Die Ausbildung des Flächensuch-Hundes beginnt mit dem Anzeigen-Aufbau- der Endhandlung in der Suche. Wir bilden unsere Hunde als Verbeller und Rückverweiser aus. Die Verbeller lernen, die vermisste Person so lange zu verbellen, bis der Hundeführer eintrifft. Dabei dürfen die Hunde die gefundene Person weder bedrängen noch verlassen.  Die Rückverweiser finden eine Person, machen sofort kehrt zurück zum Hundeführer und springen diese an. Sie werden angeleint und ziehen den Hundeführer zur vermissten Person.
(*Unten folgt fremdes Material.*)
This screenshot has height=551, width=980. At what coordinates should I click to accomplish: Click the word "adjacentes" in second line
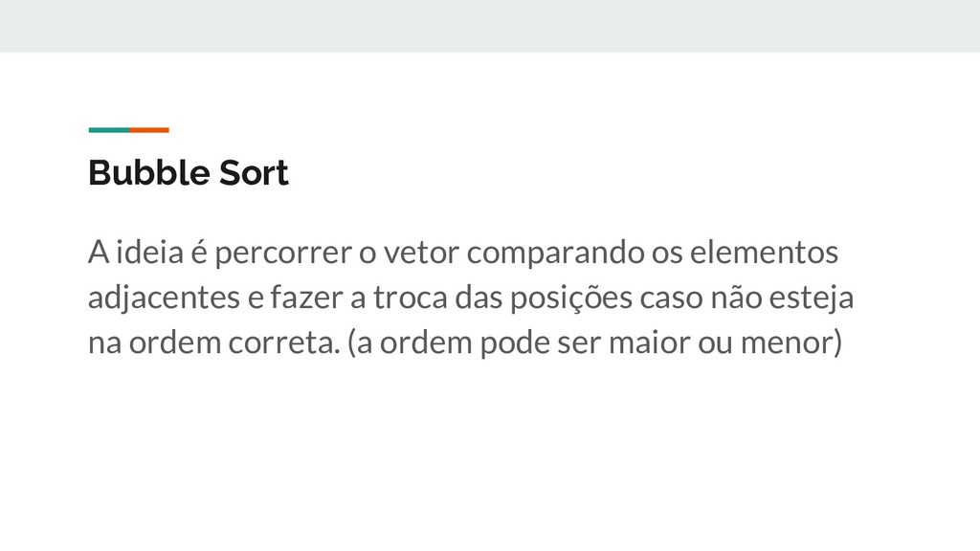(x=164, y=298)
Später lernt der Hund die Suche nach vermissten Personen in großflächigen Gebieten (Wald, Feld, Ufer etc).

 

Die Ausbildung basiert auf positiver Motivation des Hundes. Dabei machen wir uns seinen Spiel- und Futtertrieb zunutze.

 

Ein Rettungshund muss gewandt und geschickt sein. Er muss verschiedene Hindernisse selbstständig nach Anweisung des Hundeführers überwinden und darf sich vor unangenehmem Untergrund nicht fürchten. Dies ist im Ernstfall notwendig, wenn ein Graben mittels Brett oder Leiter überquert werden muss. Oder ein enger, dunkler Tunnel durchquert werden muss. Vielleicht muss der Hund auch einmal über ein von ihm unüberwindbares Hindernis (Mauern, Wände, Scherben etc) getragen und an eine fremde Person übergeben werden. Der Hund wird in seiner Fähigkeit trainiert, wackelige, unangenehme Hindernisse zu überwinden und Vertrauen zu fremden Menschen aufzubauen. Wir üben vorwiegend an folgenden Geräten:

Wippe, Fassbrücke, ein Brett, welches auf zwei losen Tonnen liegt, waagrechte Leiter, eine auf Stützen gelegte Holzsprossen-Leiter (beim Balancieren muss der Hund die Sprossen, nicht die Holme benutzen),

Tunnel. Auch das Gerüst sollten sie nach Anweisungen des Hundeführers überqueren und meistern.

 

Auch der Rettungshundeführer muss einige Dinge vorweisen: SAN A Ausbildung, Erste Hilfe am Hund, Rettungsschwimmerabzeichen in Silber, Karte, Kompass, Funk, GPS.

 

Die Rettungshundearbeit in unserer Staffel ist viel mehr als ein Hobby. Denn schließlich geht es letzten Endes um ein Menschenleben.